Excretion of 2- and 3-monomethyl ethers of 2-hydroxyestrogens in healthy male volunteers

The formation of catecholestrogens by 2- and 4-hydroxylation of monophenolic estrogens represents a major route of estrogen metabolism, In vitro and in vivo studies on catecholestrogens have shown that 2-hydroxylated catecholestrogens are primarily inactivated by O-methylation, while O-methylation of l-hydroxylated estro en is of minor importance. In the present study the in vivo production of isomeric 2- and 3-monomethyl ethers of 2-hydroxyestrogens was measured in 12 healthy omnivorous male volunteers aged 51 +/- 4 years. The sum of estrone and 17 beta-estradiol, 2-hydroxyestrogens (sum of 2-hydroxyestrone and 2-hydroxyestradiol), 4-hydroxyestrogens (sum of 4-hydroxyestrone and 4-hydroxyestradiol) and the sum of the isomeric monomethyl ethers of 2-hydroxyestrone and 2-hydroxyestradiol were measured in 24-h urinary samples.
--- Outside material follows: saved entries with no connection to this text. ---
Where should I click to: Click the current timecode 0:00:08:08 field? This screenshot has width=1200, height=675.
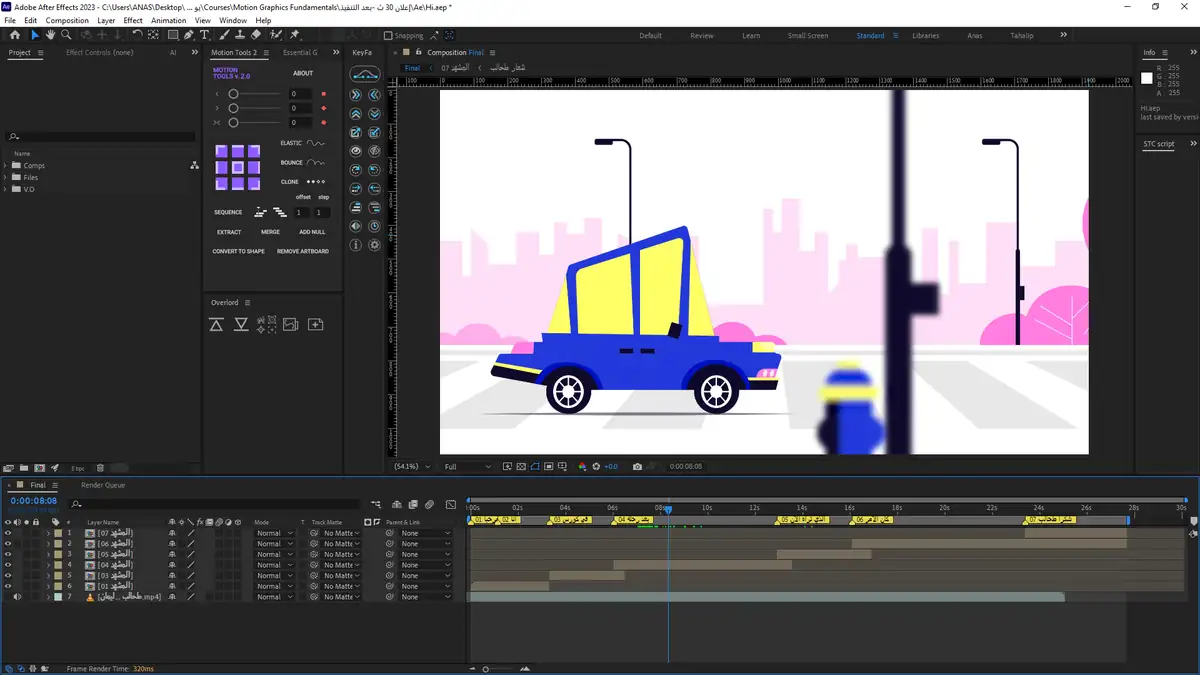coord(34,501)
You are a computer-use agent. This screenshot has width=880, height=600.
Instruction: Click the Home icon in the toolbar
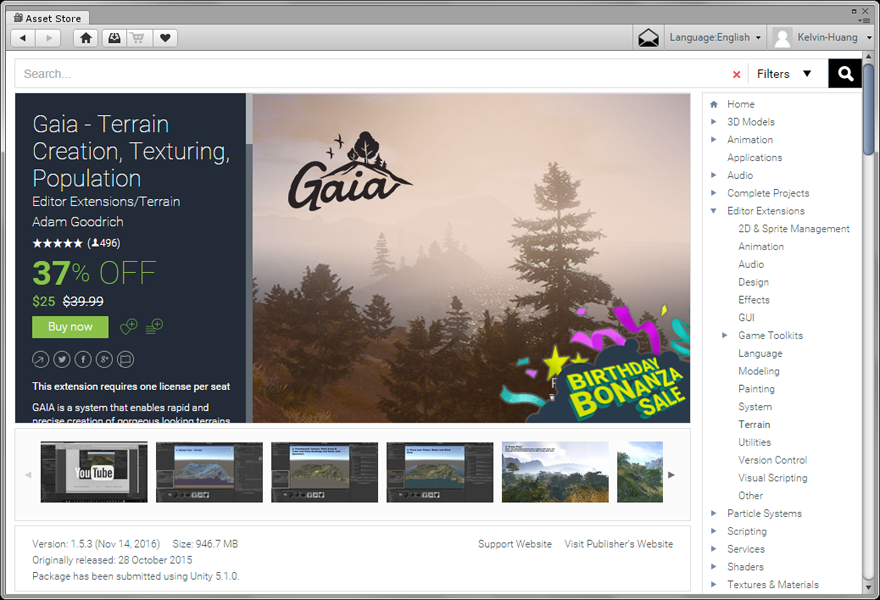coord(86,38)
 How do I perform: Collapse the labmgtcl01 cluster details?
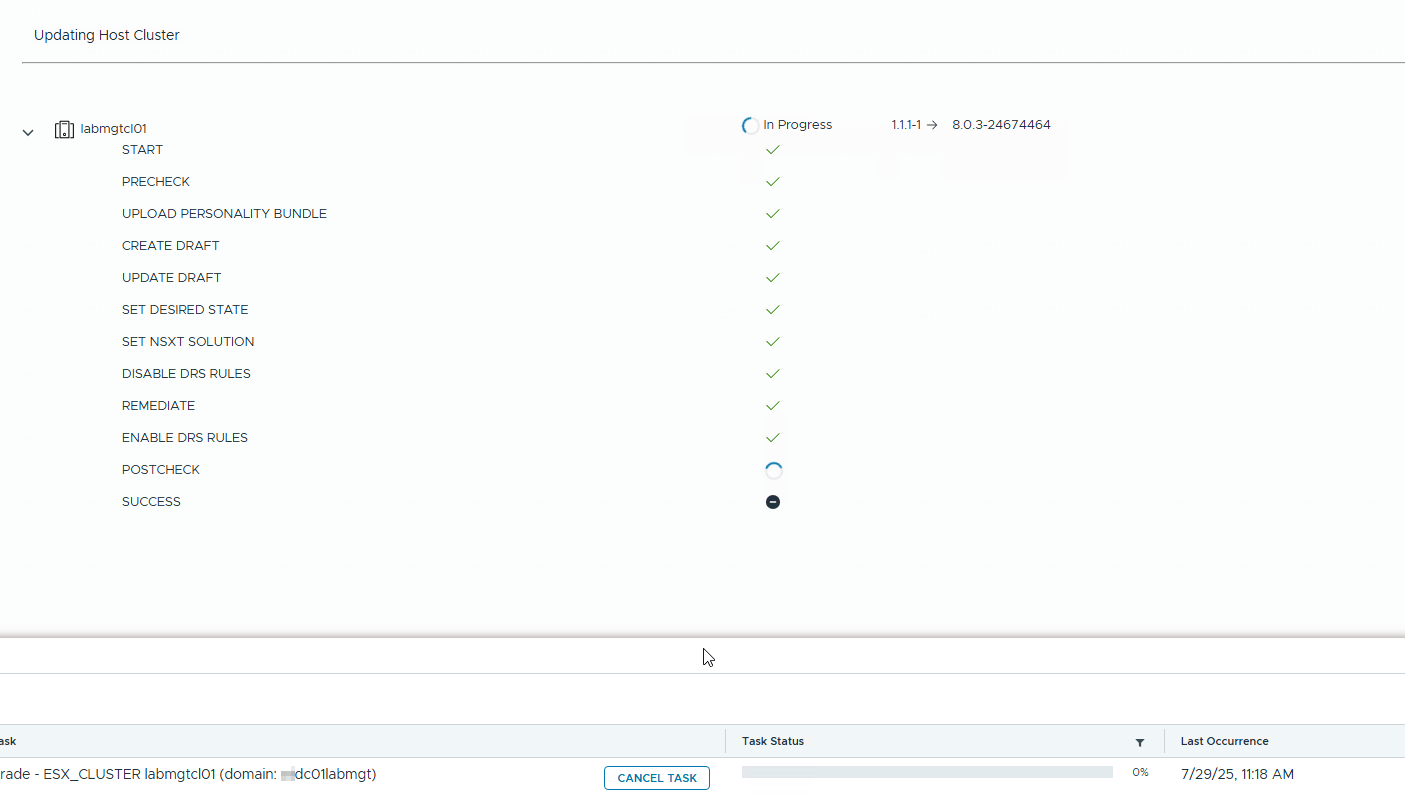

The determinations included hydrolysis of steroid conjugates, separation by chromatographic steps and final quantification by radioimmunoassay. The specificity of the antibodies enabled differentiation between the isomeric monomethyl ethers. The mean urinary excretion rates were 8.8 +/- 2.9 mu g/24h for estrone plus estradiol, 5.2 +/- 2.4 mu g/24 h for the 2-hydroxyestrogens and 1.3 +/- 0.5 mu g/24 h for the 4-hydroxyestrogens, The 2- and 3-monomethyl ethers of the 2-hydroxyestrogens were found in all individuals, with excretion rates of 5.8 +/- 2.6 mu g/24 h for 2-methoxyestrogens and 3.6 +/- 1.1 mu g/24 h for 2-hydroxyestrogen-3-methyl ethers. The findings indicated that 2-hydroxyestradiol is metabolized in vivo by 2-O-methylation and, to a lesser extent, by 3-O-methylation.